**TASK REQUIREMENTS:**
Give an exact transcription limited to the lines from the one with "Viewport: 668px width, 394px" through the end of the entries, including both; no pictures belong in it.

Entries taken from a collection
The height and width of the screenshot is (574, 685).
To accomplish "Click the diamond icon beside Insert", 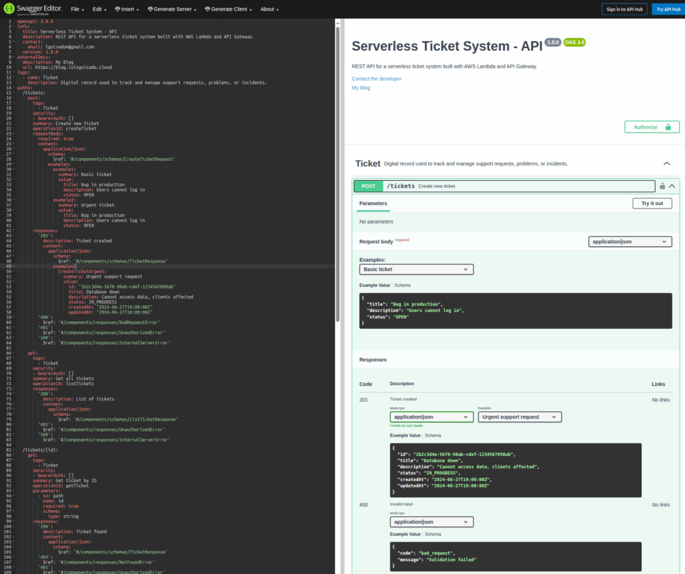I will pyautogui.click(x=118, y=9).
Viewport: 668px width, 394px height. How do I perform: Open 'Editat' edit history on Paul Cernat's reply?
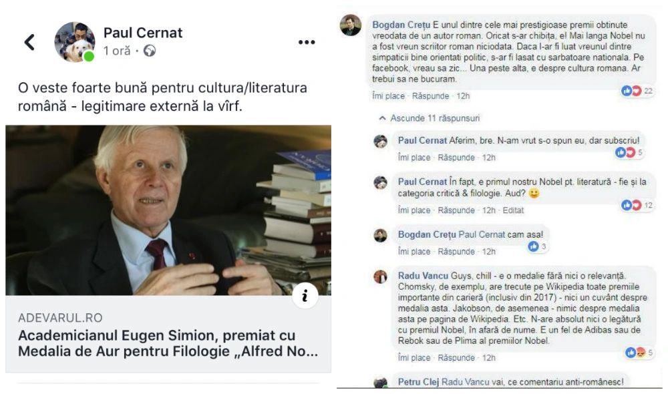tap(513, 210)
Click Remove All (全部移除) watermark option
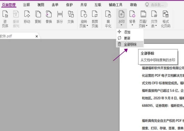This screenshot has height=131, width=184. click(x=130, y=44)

**SOLUTION:**
Viewport: 668px width, 394px height. How do I perform: Open 'Editat' edit history on Paul Cernat's reply?
tap(513, 210)
Click Remove All (全部移除) watermark option
This screenshot has height=131, width=184. click(x=130, y=44)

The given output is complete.